Corpus linguistics the study of language using real-life examples. It is not a branch of linguistics but a methodology or approach. Corpus, the Latin word for "body," refers to the body of natural texts, and the approach involves discovering patterns of language use through analysis of the corpus. Corpus linguistics is experiencing a comeback, as computer programs have revolutionized the approach.
Parental diaries of a child's speech as he first acquires language is a simple example of a corpus that can then be studied to learn language patterns. Foreign language teaching in the first half of the 20th century often used corpora of the target language to compile vocabulary lists for students. The eminent linguist Noam Chomsky did not consider the use of corpora a valid tool, as he believed that language competency was more important than performance data. Early corpus linguistics was largely based on the assumption that there are a limited number of sentences in a natural language and that those sentences can be collected and evaluated.
After falling out of favor in the '60s and '70s, corpus linguistics is experiencing a revival due to the methodological use of the computer. The concordance program is the name of the software most commonly used by linguists. While searching patterns in a corpus of millions of words would take too much time for a human being and the results would be less than accurate, a computer can search and retrieve information in mere seconds. It can calculate frequency, sort data and exploit corpora in ways that were impossible in the past.

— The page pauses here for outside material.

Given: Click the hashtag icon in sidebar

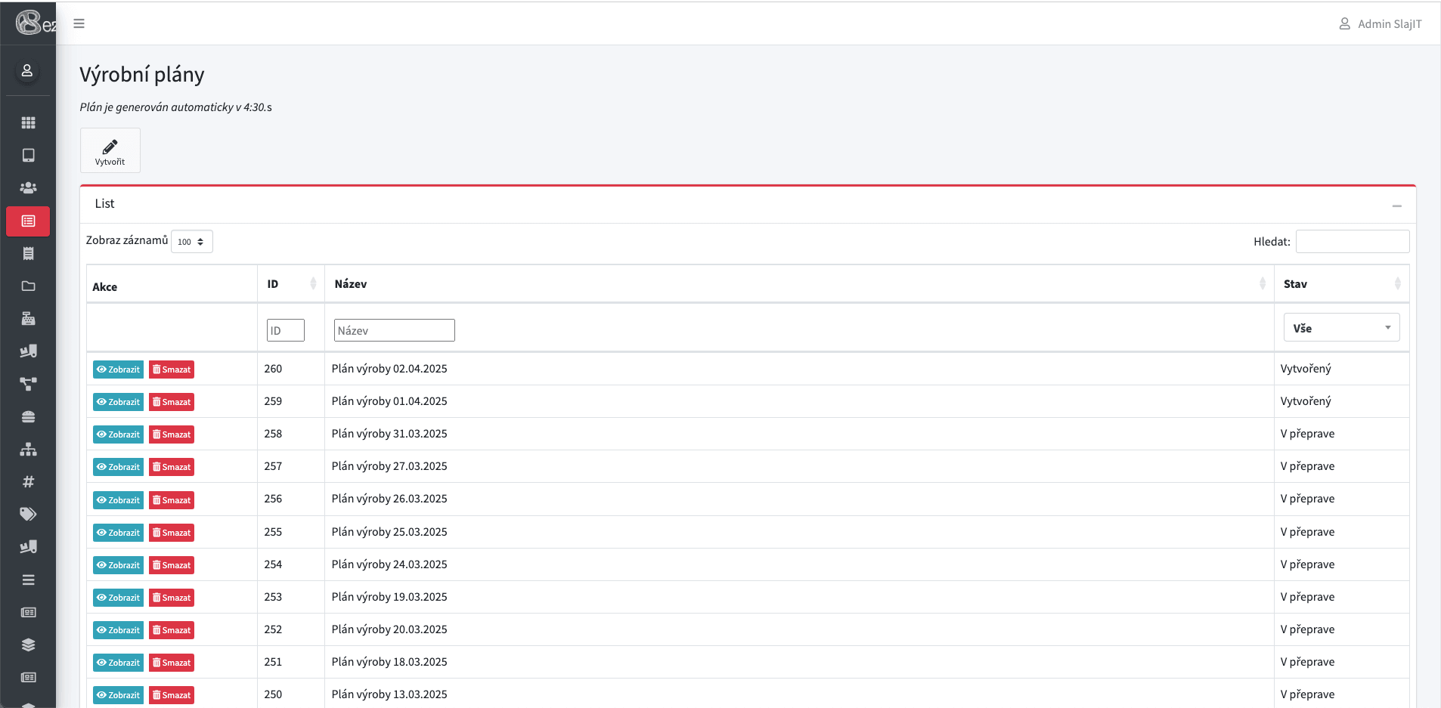Looking at the screenshot, I should [x=28, y=481].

Corpus-based analysis can look into how register affects language; patterns of language use, such as how males and females make different use of tag questions; the extent to which language patterns are used; and the factors that affect the variability of language use. Teaching can benefit from corpus linguistics in the design of the syllabus, the development of the materials used, and the type of activities used in the classroom. Students could benefit from the approach by being able to determine more clearly the different uses and meanings of common words, the differences inherent in written and spoken language, and phrases and collocations they could make use of. The body of data that is the corpus is constantly updated and is the product of real-life social interactions. Thus, the corpora are naturalistic data that can be easily accessed, and the findings can be generalized.